I tried this and it works for more songs than you may think. I feel like the method of going from the strict to non-strict quarries should be a part of the code since it is a good catch. If you don't want to implement it I'll try and do it but it wont be pretty and you'll probably have to fix it up but hey. I'll try. The main issue with the current implantation is that when strict completely is disabled, it breaks more than fix for most songs.

My end goal with this is to have every song have an album art from the database if possible even if its just from an iTunes special or compilation yet ensure that the song gets the best and most accurate artwork available.

markjfine commented 3 years ago

Let me see what I can do

markjfine commented 3 years ago

Changed routine to run with Strict off if it first runs with it on and doesn't find anything. I've left the print statements uncommented so you can see what's going on underneath the hood.

Edit: Also noted that it was adding the Album data, but not the Genre (even if it came up blank), so I added that just in case.

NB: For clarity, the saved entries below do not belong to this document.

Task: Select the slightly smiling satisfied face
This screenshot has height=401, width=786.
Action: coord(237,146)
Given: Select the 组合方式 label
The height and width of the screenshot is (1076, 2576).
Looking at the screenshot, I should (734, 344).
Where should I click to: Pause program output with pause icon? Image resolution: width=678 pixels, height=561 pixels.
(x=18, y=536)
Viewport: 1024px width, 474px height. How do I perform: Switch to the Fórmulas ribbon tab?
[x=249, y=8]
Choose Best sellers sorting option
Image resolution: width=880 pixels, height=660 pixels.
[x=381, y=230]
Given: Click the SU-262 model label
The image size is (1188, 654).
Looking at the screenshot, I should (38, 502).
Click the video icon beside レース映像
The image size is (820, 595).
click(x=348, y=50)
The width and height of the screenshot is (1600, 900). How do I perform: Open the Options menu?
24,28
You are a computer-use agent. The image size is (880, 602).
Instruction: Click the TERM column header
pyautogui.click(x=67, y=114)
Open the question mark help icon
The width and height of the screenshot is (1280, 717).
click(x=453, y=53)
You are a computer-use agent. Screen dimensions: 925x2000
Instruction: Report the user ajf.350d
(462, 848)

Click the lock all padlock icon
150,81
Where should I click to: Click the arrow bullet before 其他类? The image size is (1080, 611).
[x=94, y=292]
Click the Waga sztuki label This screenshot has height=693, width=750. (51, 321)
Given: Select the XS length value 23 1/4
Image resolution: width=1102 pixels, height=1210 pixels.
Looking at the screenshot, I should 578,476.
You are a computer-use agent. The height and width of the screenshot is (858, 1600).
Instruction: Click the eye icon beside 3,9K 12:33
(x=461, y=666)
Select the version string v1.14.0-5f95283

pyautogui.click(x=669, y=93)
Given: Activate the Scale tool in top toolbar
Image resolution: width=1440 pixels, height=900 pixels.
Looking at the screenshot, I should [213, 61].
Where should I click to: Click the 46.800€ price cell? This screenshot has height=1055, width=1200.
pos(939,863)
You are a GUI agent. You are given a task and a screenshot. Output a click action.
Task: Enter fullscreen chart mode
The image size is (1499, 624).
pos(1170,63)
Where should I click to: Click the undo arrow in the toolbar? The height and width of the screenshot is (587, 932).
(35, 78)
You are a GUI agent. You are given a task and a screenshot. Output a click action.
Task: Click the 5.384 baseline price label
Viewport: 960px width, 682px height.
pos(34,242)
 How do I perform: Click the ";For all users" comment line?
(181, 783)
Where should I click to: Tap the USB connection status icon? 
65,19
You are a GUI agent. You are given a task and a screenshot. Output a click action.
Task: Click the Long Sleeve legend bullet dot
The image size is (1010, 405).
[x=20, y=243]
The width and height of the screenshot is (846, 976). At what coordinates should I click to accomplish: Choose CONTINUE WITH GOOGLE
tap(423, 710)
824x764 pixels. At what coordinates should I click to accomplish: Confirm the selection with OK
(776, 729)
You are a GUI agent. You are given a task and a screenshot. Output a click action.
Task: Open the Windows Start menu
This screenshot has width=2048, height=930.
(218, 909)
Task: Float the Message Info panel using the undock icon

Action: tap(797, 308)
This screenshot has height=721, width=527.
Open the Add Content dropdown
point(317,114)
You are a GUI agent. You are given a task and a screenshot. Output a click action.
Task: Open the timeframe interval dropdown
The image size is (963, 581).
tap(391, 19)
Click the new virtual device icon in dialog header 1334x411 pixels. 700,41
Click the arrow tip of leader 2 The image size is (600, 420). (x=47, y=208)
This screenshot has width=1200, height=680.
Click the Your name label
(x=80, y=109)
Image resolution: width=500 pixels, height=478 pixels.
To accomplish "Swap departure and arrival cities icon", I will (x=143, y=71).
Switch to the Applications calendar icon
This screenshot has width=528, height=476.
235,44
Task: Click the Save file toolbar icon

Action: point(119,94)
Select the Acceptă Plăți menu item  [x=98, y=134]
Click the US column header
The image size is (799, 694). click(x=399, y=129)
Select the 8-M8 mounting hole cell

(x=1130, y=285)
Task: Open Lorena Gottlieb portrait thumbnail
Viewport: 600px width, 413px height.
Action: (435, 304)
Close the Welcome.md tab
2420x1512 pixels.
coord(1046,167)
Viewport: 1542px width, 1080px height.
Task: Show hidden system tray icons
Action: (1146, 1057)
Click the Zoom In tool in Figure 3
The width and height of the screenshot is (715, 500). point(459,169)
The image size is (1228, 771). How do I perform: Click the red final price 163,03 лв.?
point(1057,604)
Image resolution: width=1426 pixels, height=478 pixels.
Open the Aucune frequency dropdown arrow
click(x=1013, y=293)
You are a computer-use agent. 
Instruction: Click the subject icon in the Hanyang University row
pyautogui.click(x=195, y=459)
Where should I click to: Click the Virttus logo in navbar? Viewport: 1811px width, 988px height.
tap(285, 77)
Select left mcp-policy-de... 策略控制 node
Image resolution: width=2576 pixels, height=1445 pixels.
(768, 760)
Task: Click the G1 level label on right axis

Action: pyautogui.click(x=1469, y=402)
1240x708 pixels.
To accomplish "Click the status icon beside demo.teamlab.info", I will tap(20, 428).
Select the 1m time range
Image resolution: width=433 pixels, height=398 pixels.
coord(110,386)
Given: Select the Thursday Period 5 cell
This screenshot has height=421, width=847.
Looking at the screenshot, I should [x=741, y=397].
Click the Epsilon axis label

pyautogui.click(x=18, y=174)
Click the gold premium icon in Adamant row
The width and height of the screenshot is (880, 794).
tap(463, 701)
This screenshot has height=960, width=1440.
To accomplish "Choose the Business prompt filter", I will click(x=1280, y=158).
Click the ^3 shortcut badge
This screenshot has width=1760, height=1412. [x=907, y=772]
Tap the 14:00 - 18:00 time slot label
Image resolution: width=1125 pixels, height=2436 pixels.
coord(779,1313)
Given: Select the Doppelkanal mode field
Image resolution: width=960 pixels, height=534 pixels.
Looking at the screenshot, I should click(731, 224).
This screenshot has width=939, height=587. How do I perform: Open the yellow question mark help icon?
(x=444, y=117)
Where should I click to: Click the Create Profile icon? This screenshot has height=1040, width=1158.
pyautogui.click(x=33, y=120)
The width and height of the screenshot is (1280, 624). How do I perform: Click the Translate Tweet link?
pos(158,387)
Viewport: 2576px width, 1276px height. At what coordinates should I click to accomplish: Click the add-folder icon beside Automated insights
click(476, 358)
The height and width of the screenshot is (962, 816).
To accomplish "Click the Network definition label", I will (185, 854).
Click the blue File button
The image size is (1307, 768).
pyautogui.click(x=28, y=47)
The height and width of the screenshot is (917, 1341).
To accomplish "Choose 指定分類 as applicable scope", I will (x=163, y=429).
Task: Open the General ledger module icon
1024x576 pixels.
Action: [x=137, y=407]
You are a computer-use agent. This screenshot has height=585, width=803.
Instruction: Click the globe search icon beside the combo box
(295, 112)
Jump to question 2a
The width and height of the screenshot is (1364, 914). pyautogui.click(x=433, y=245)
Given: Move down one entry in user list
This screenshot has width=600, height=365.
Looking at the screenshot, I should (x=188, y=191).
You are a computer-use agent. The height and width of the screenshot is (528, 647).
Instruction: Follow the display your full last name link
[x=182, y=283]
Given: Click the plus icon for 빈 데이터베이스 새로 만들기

andrewfer000 commented 3 years ago

I made some modifications to the code to add more filters, I am testing now and if all goes well I'll share it here. Also, I am having some issues with station art,

  1. If station art is downloaded from the internet, it will still default to the one the station set
  2. MusicBrainz searches occur every time the Title and Artist switches back to the station info, The best way to fix this is to set up downloaded logos like artwork, as in using the Artist_-_Title format for the logo file.
markjfine commented 3 years ago
  1. Yeah, this was really meant for stations that don't have logos. As you've seen, trying to roll your own logo could have implications.

  2. Actually, that could cause a problem because you won't be able to differentiate between logos and cover art, and I'm in the process of trying to separate the two.

Another issue is that not every station provides the same thing. Some run ads and the title/artist changes the text to match the ad.

Probably a better way to keep it from doing a search is to use the XHDR flag, and only do searches when lastXHDR is set for a cover, not a logo.

Having to take care of a few non-coding things atm, so may not get to adding this until a bit later.

andrewfer000 commented 3 years ago

Sounds good take as long as you need. I never ran into a station that changes text for ads but I wouldn't be surprised if some stations did that. I am just trying to find solutions based on what I know so you probably know a better solution.

As for my enhanced filter, it works well and is able to catch pretty much everything but I'm still testing it and like I said, I never used git before so I'll just post my code here when it's ready.

markjfine commented 3 years ago

Of course this XHDR thing only works if the station cooperates and sends the correct messages. If they change the text but XHDR doesn't change to "0", they're basically saying that they want the logo to show, not a cover.

andrewfer000 commented 3 years ago

Starting at around line 434 and the "If not, get it from MusicBrainz" comment. You'll understand. If you have any issues I'll share my whole nrsc5-dui.py file. Overall the filters work, I've gotten most things with the 1st filter but I got some others with filters 2,5, 6, and 7 as well.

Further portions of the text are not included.